Written instruction: Copy out every line of the listing below word for word, leaving out the pictures.

Stored rows:
----------------

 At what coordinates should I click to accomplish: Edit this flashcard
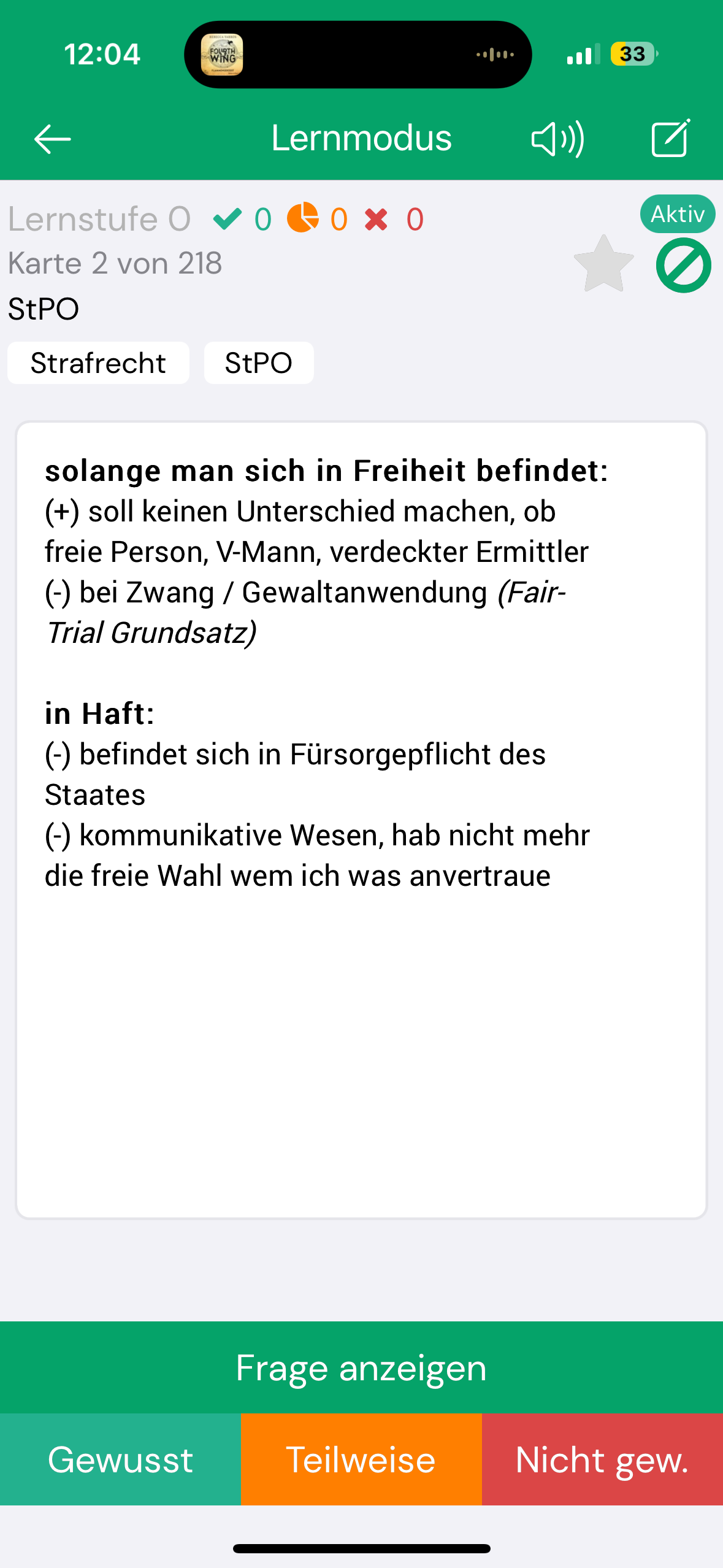point(670,139)
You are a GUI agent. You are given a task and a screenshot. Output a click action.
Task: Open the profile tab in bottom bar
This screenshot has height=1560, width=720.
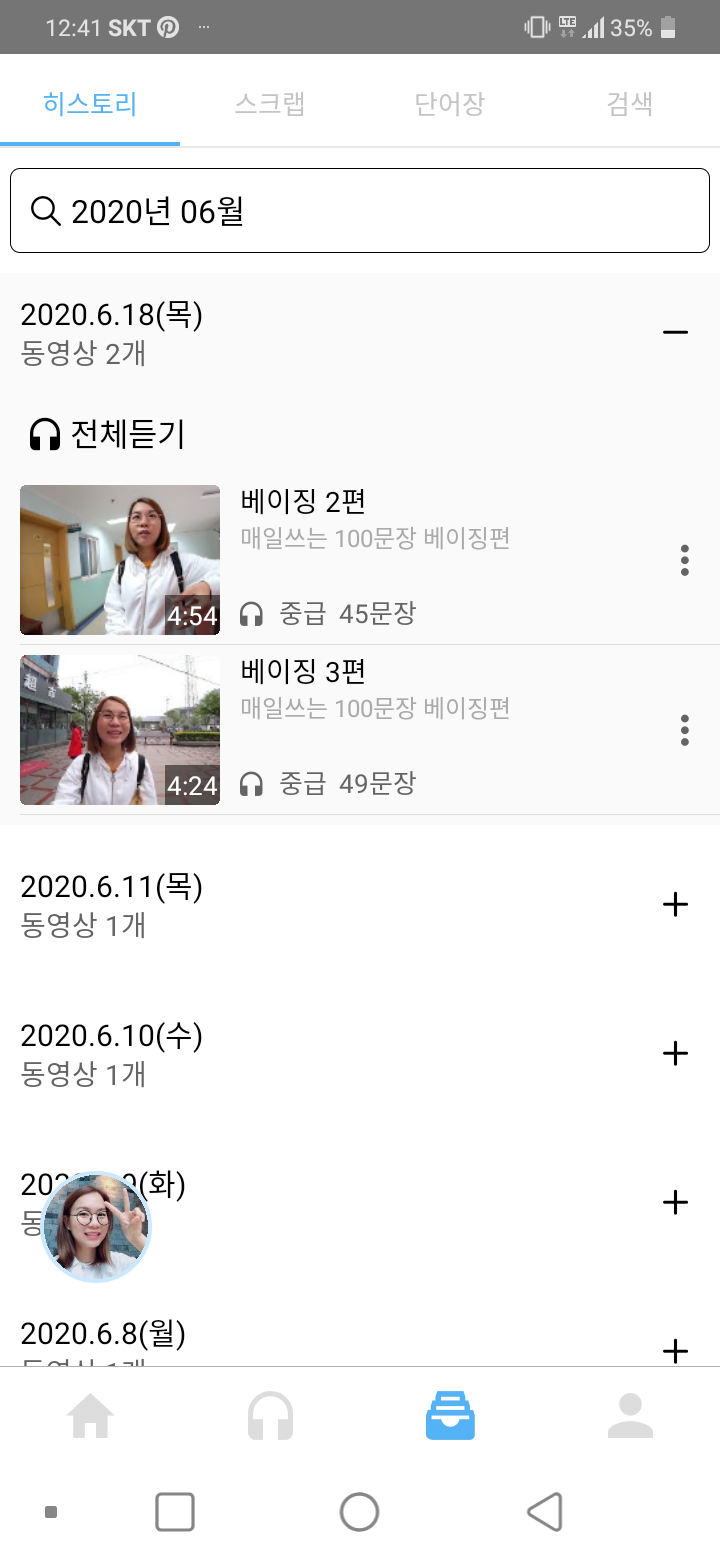click(x=630, y=1416)
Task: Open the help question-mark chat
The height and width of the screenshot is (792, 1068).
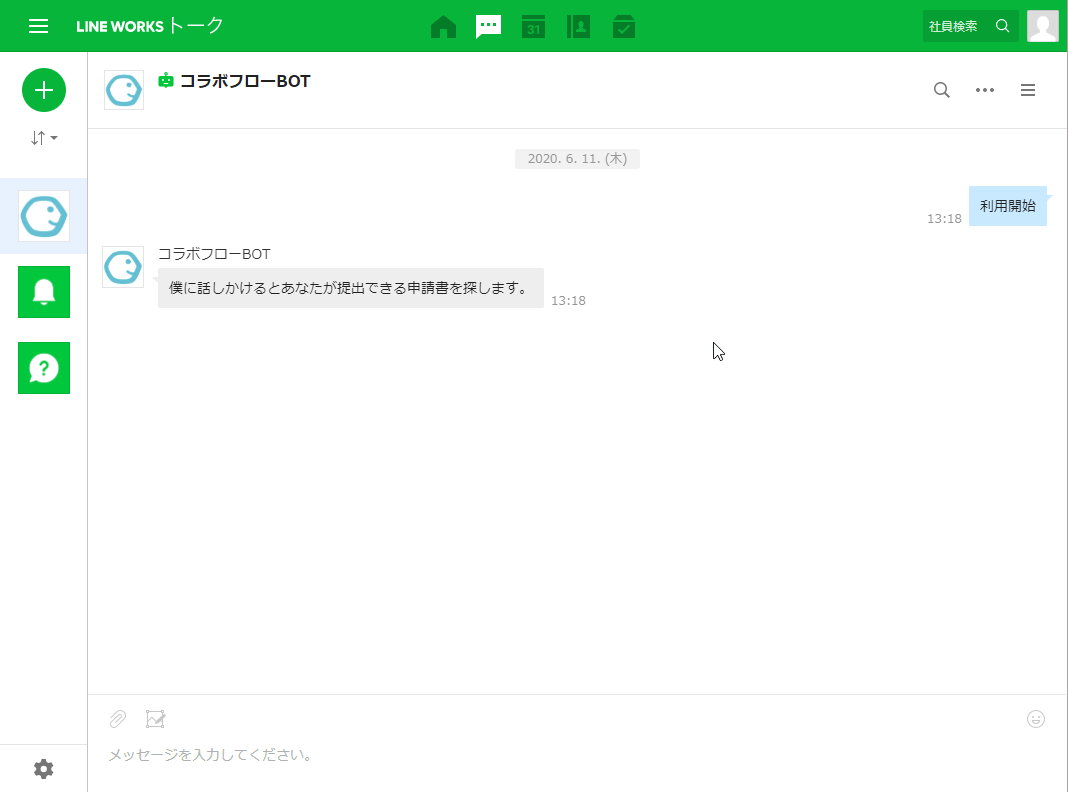Action: [44, 368]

----------------

Solution below:
 At what coordinates should I click to accomplish: Edit this flashcard
point(670,139)
You are a GUI agent. You are given a task and a screenshot. Output a click action.
Task: Open the profile tab in bottom bar
This screenshot has height=1560, width=720.
click(x=630, y=1416)
Task: Open the help question-mark chat
The height and width of the screenshot is (792, 1068).
Action: [44, 368]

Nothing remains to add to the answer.